I never understood why famous rich people are so insecure that they find a way to kill themselves.
Be it a drug overdose or drinking themselves to death, these people had it made. First of all, they won the sperm lottery and were born with some sort of gift that they found a way to successfully market. Most of us lose that battle right away – we’re just your average joe or jane.
This guy wasn’t much to look at, But, he had a gift for pretending to be someone else on a stage, and this gift won him an Oscar, as well as 72 other awards or nominations. He was talented, and compared to your average joe or jane, financially well off.
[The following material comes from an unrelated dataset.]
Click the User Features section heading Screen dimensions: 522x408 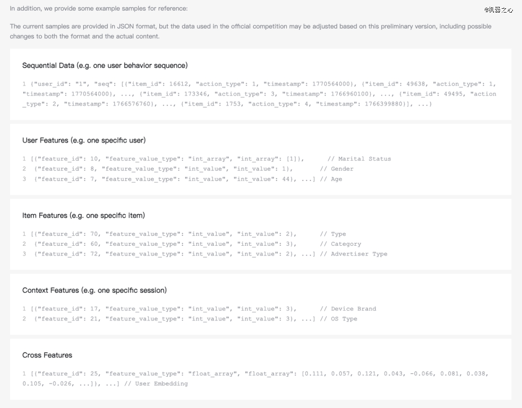(84, 141)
I’ve never been famous, and I’ve resigned myself to the fact that at this later stage of my life, it’s unlikely that I am going to develop any special god-given talent that might make me famous. I’m unlikely to grab a gun and a fistful of grenades and terrorize a movie theater at midnight, and it’s pretty doubtful that I’ll dress up in army fatigues and invade an elementary school. I’m also pretty sure that I wouldn’t want to be famous using those methods, and I’m near 100% sure that that kind of fame wouldn’t bring me much in the way of financial benefit.
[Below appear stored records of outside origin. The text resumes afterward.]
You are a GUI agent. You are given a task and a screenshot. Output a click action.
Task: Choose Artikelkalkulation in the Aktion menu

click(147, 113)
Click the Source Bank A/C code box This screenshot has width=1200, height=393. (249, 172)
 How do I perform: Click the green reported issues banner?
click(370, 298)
Not that I really want to be famous. I think that some of today’s young people realize too late that being famous isn’t really all it’s cracked up to be. Justin Beiber comes to mind – he seemed to be a nice young kid for awhile, and then he let it all go to his head and surrounded himself with bad influences. He may end up on this list of famous dead people yet.
Perhaps I am off base, but I would think that these famous people would look back in time and see that a surprising number of their predecessors had some sort of issue handling the fame, and measures would be taken to prevent themselves from falling into the same trap. What is there about being “in the arts” that makes drugs or alcohol so much a necessary part of the lifestyle. Or, is it the drugs that allow them to keep being creative? Is it a vicious circle?
Some of these people had pretty awful starts in life. Cory Monteith apparently hailed from a broken home, the wrong side of the tracks, Janis Joplin was an overweight, acne scarred teen from a dirty little town in Texas, and River Phoenix was raised by parents who were religious fanatics who often called home a cardboard and tin shack in the jungles of Venezuela.
Despite these problems, these people were able to rise to prominence, with riches, fortune and fame – what we humans are supposedly supposed to seek for ourselves above all else.
The news media goes on and on about these celebrities who have ended their lives early. About how there must be some great defect with society that brings these people to their early ends. How we must all share the responsibility for their fragile ego’s.
I call bullshit.
Your ego can’t be all that fragile if you can do what these people did for a living. Even in the best of circumstances, it’s not an easy road, and from everything I’ve heard and read, these guys get told “no” a lot more than they got told “yes” when it comes to getting movie roles or a chance at a hit record.
These people became part of our lives. We willingly invested part of our time, our money, and even our hearts into the characters they created, the music they made and the lives they lived. They helped us feel better about our own circumstances. They made us laugh. They made us cry, they made us feel, in a world where it is increasingly difficult to feel anything.
It’s a damnable waste.
Well said. The list of victims of fame surprised me, as I had forgotten how many there have been over the past 45 years.